### About this exercise
This exercise calls for retyping every line below exactly, with the images omitted.

### Extracted records

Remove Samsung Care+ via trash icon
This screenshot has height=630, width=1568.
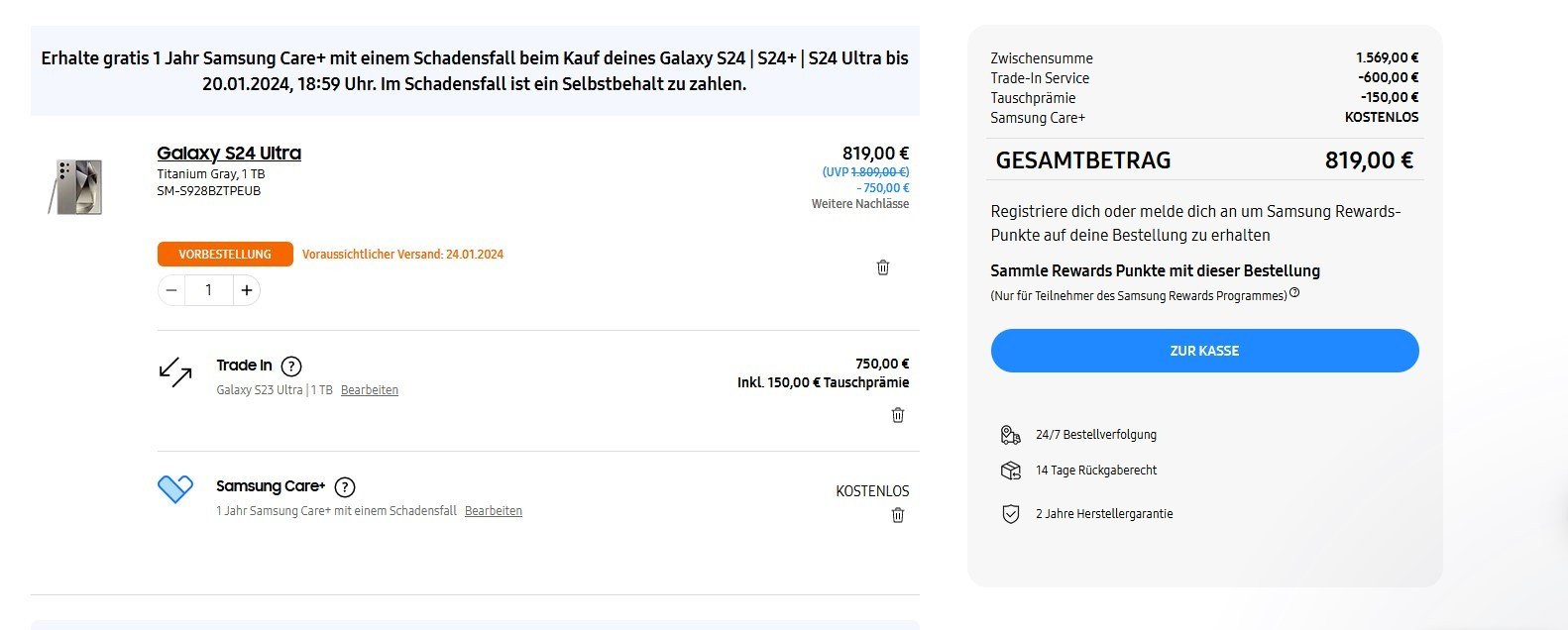tap(898, 515)
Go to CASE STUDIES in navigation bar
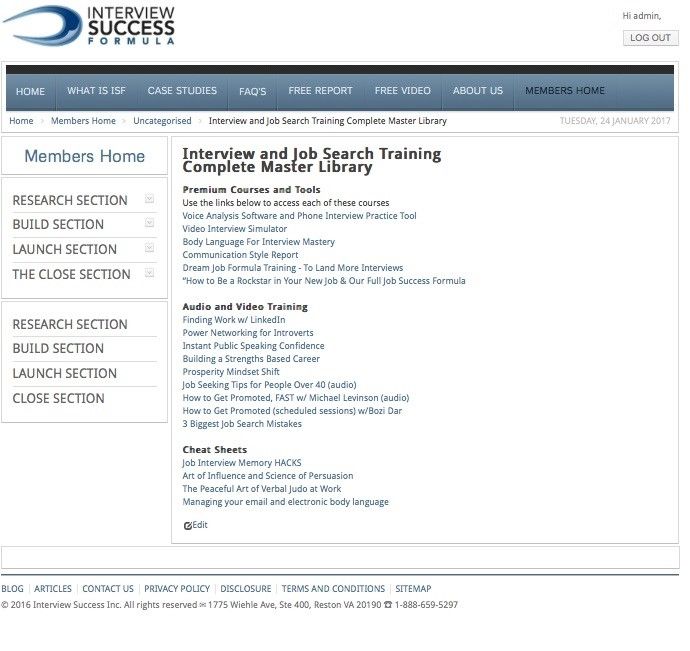The width and height of the screenshot is (690, 651). click(x=182, y=91)
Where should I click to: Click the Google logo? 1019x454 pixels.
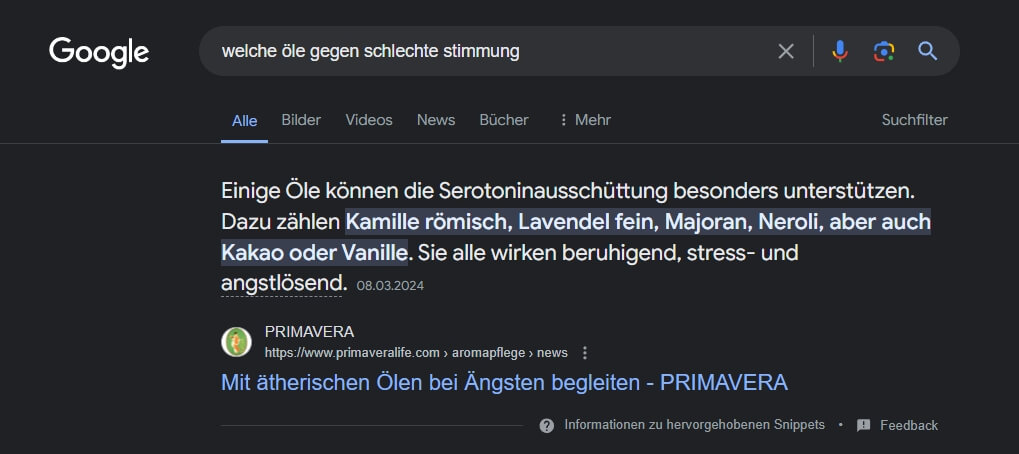tap(99, 52)
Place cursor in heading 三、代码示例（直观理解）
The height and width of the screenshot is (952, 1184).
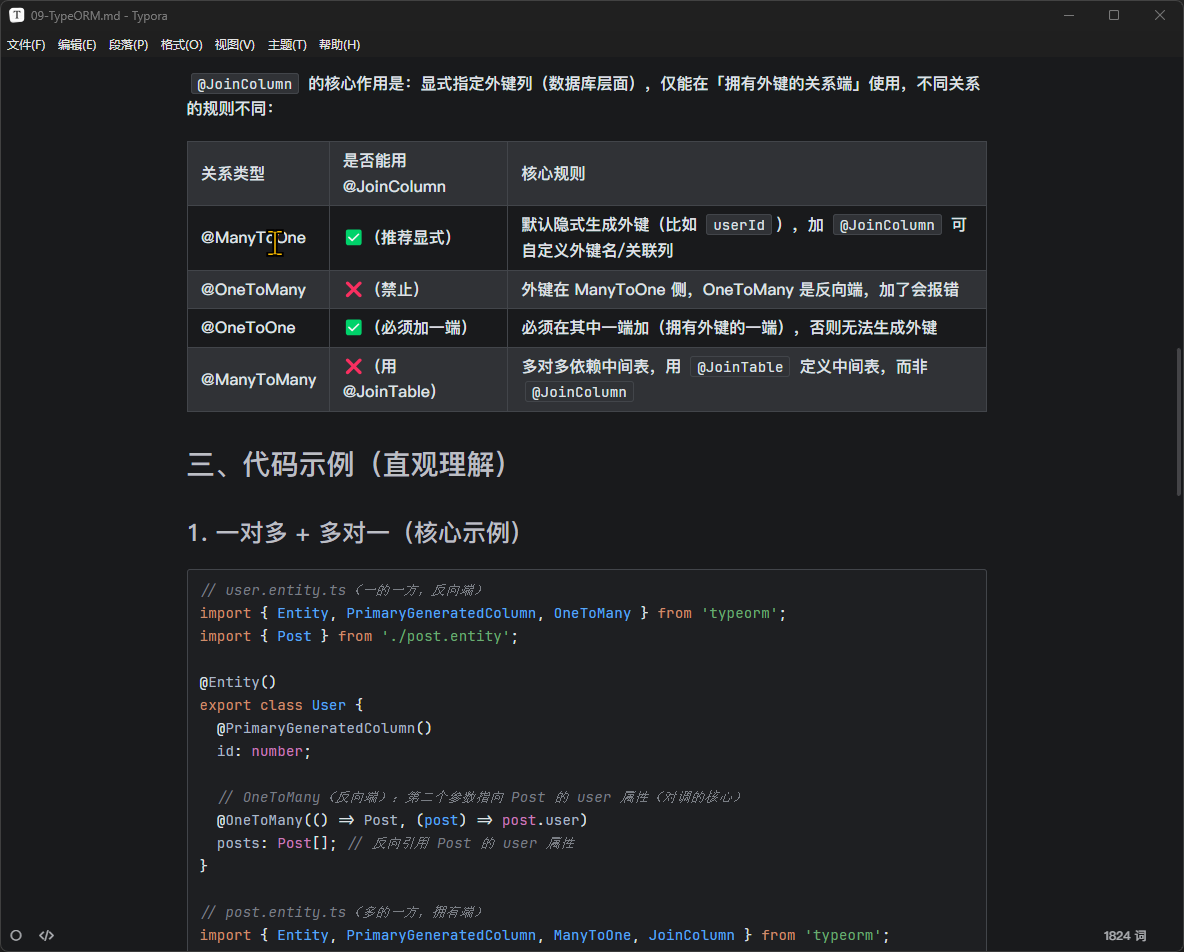pos(349,465)
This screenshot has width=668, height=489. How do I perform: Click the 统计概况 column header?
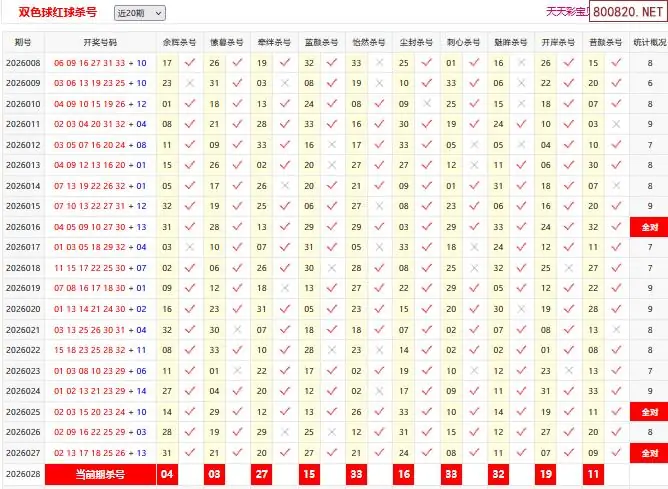click(649, 42)
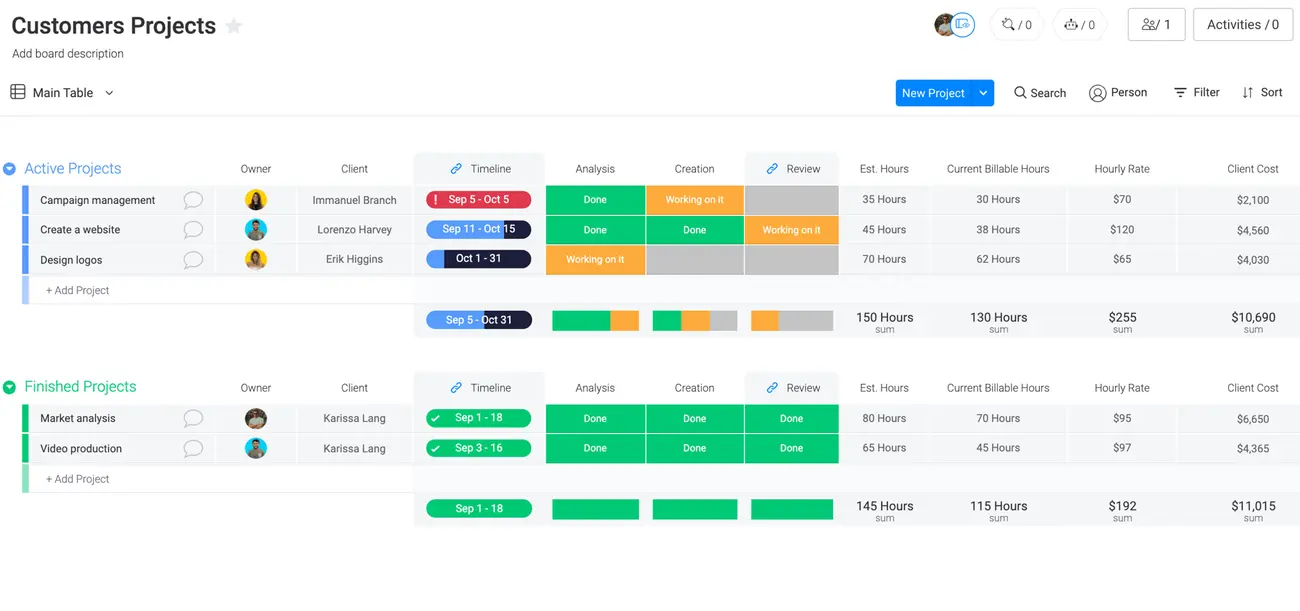Viewport: 1300px width, 611px height.
Task: Click the orange Working on it status for Design logos
Action: (x=595, y=260)
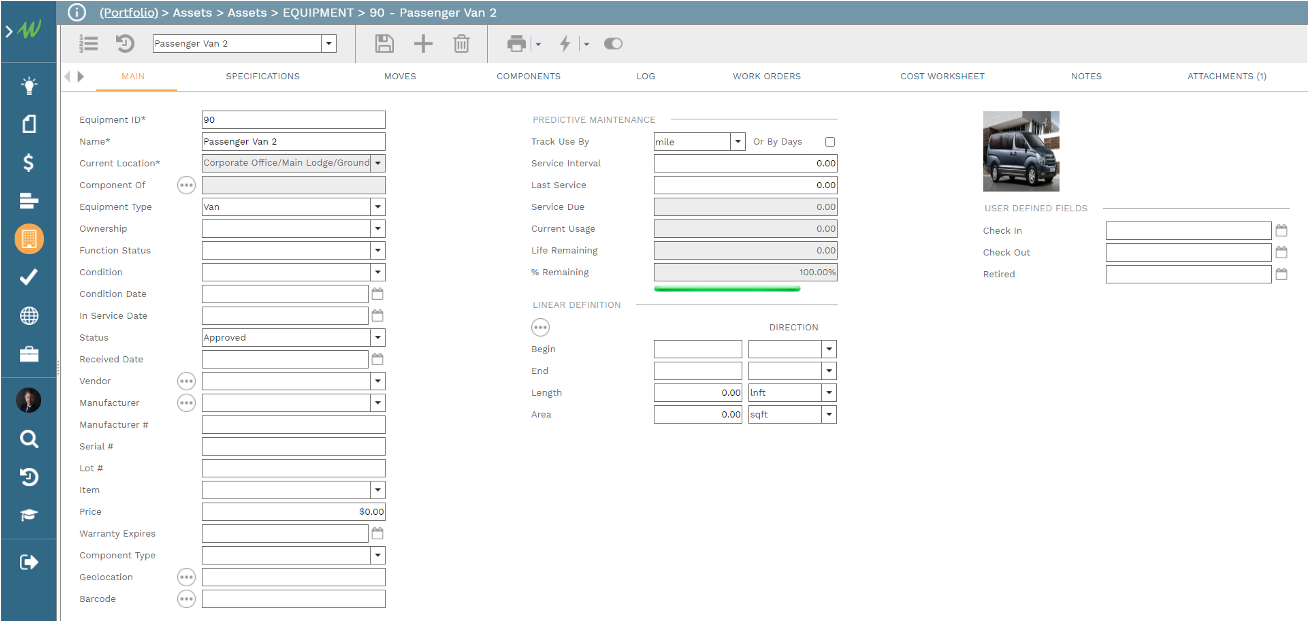Open the globe icon in sidebar
The width and height of the screenshot is (1309, 624).
tap(29, 316)
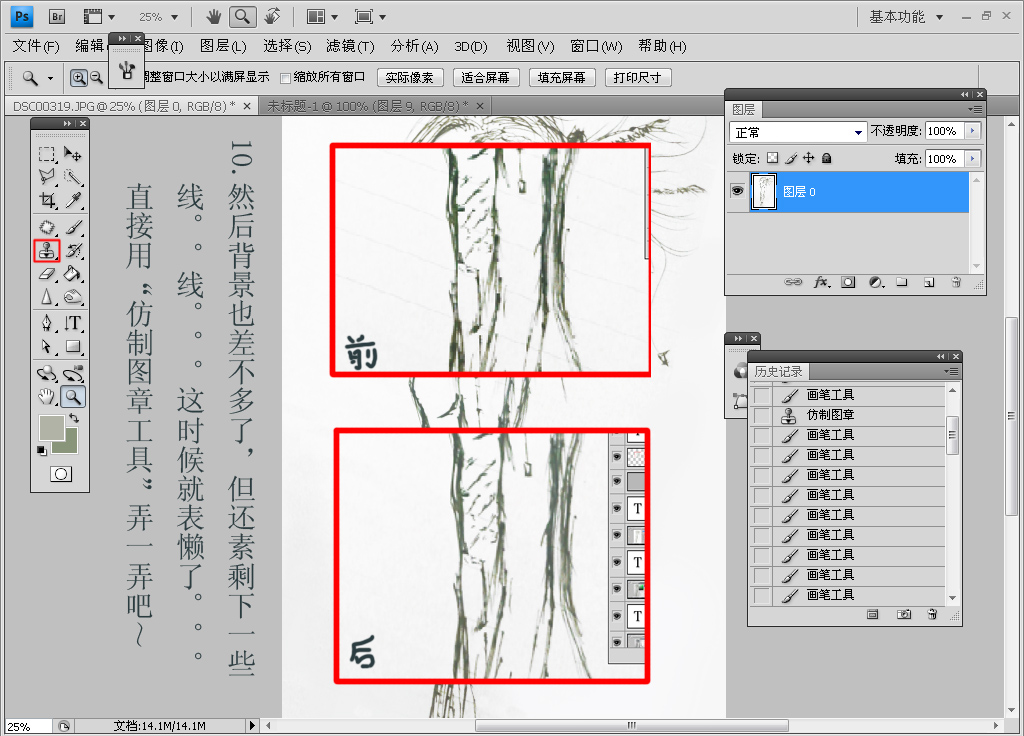This screenshot has width=1024, height=736.
Task: Expand the 不透明度 opacity slider arrow
Action: (x=972, y=131)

### Task output
Remove Samsung Care+ via trash icon
This screenshot has height=630, width=1568.
tap(898, 515)
Go to CASE STUDIES in navigation bar
The width and height of the screenshot is (690, 651). click(x=182, y=91)
Where should I click to: Click the Google logo? 1019x454 pixels.
tap(99, 52)
Place cursor in heading 三、代码示例（直观理解）
The height and width of the screenshot is (952, 1184).
pos(349,465)
This screenshot has width=668, height=489. How do I perform: Click the 统计概况 column header?
click(649, 42)
Viewport: 1300px width, 611px height.
Task: Click the orange Working on it status for Design logos
Action: (x=595, y=260)
Open the globe icon in sidebar
The width and height of the screenshot is (1309, 624).
tap(29, 316)
This screenshot has width=1024, height=736.
Task: Expand the 不透明度 opacity slider arrow
Action: (x=972, y=131)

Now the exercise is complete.